Voici un résumé de l’intervention du 8 août de Bernard Chevassus-au-Louis, ancien Président du Muséum national d’histoire naturelle et président de l’association Humanité et Biodiversité:
« Comment la biodiversité va-t-elle évoluer sous l’effet des changements climatiques ? Ces évolutions vont-elles nous affecter ? Peut-on les anticiper, voire les moduler ? Peut-on même utiliser la biodiversité pour atténuer ces changements climatiques ou pour s’y adapter ?
Pour éclairer ces différentes questions, nous évoquerons tout d’abord les nombreuses incertitudes qui entourent aujourd’hui notre capacité à prédire les évolutions de la biodiversité sous l’effet de phénomènes inédits à l’échelle historique. Ces incertitudes sont liés à trois groupes de facteurs très différents mais qui se combinent pour conduire à une forte incertitude globale.
Le premier concernent les scénarios climatiques eux-mêmes : si les évolutions du climat moyen, en termes de température et de pluviométrie, commence à être assez bien définies à l’échelle de vastes régions du globe, les évolutions locales, à l’échelle des aires de répartition de nombreuses espèces, demeurent encore assez imprécises.
Le second niveau d’incertitude porte sur la réaction de la biodiversité vis-à-vis de ces changements climatiques. Ceci est dû à deux aspects complémentaires : le premier est notre méconnaissance des réactions et des capacités d’adaptation de nombreuses espèces à ces changements ; le second aspect, sans doute le plus préoccupant, est que la biodiversité subit aujourd’hui des pressions multiples qui concourent à son érosion, et ceci avant même que les changements climatiques n’aient pris de l’ampleur. De ce fait, les effets indirects de ces changements, à travers la modulation éventuelle de ces pressions, peuvent être plus importants que les effets directs.

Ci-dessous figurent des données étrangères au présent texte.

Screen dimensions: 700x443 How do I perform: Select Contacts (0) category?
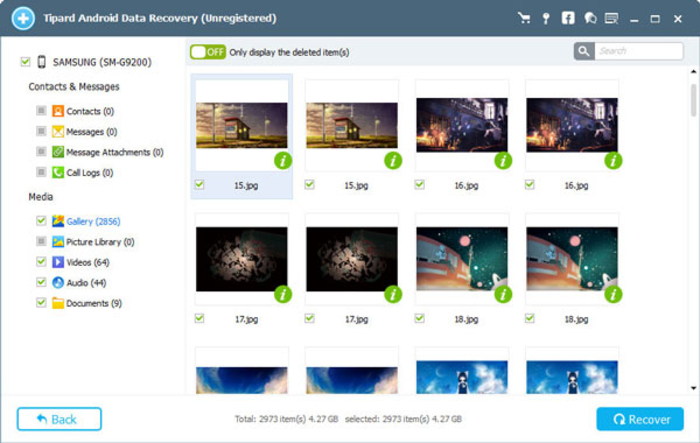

Enfin, l’incertitude socio-économique concerne tout ce qui relève des comportements de notre espèce vis-à-vis des changements climatiques à venir. Le risque est en effet réel de voir se mettre en œuvre des stratégies accroissant la pression sur la biodiversité, comme un recours croissant à l’irrigation des cultures ou le développement de cultures énergétiques sur des zones précédemment en jachères ou en prairies.
Dans un second temps, nous proposerons, dans ce contexte d’incertitude, quelques principes d’action pour des stratégies « sans regrets », c’est-à-dire des stratégies qui, dans une large gamme d’évolutions possibles, demeurent bénéfiques tant pour les humains que pour l’ensemble de la biodiversité.
Le premier, qui découle directement du principe de précaution, est d’associer systématiquement les actions entreprises à l’acquisition et à la capitalisation de connaissances sur la biodiversité. Il s’agit donc d’imaginer des « plateformes » qui soient à la fois des observatoires, des centres d’information et de ressources et des lieux de coordination des actions et de partage de leurs résultats.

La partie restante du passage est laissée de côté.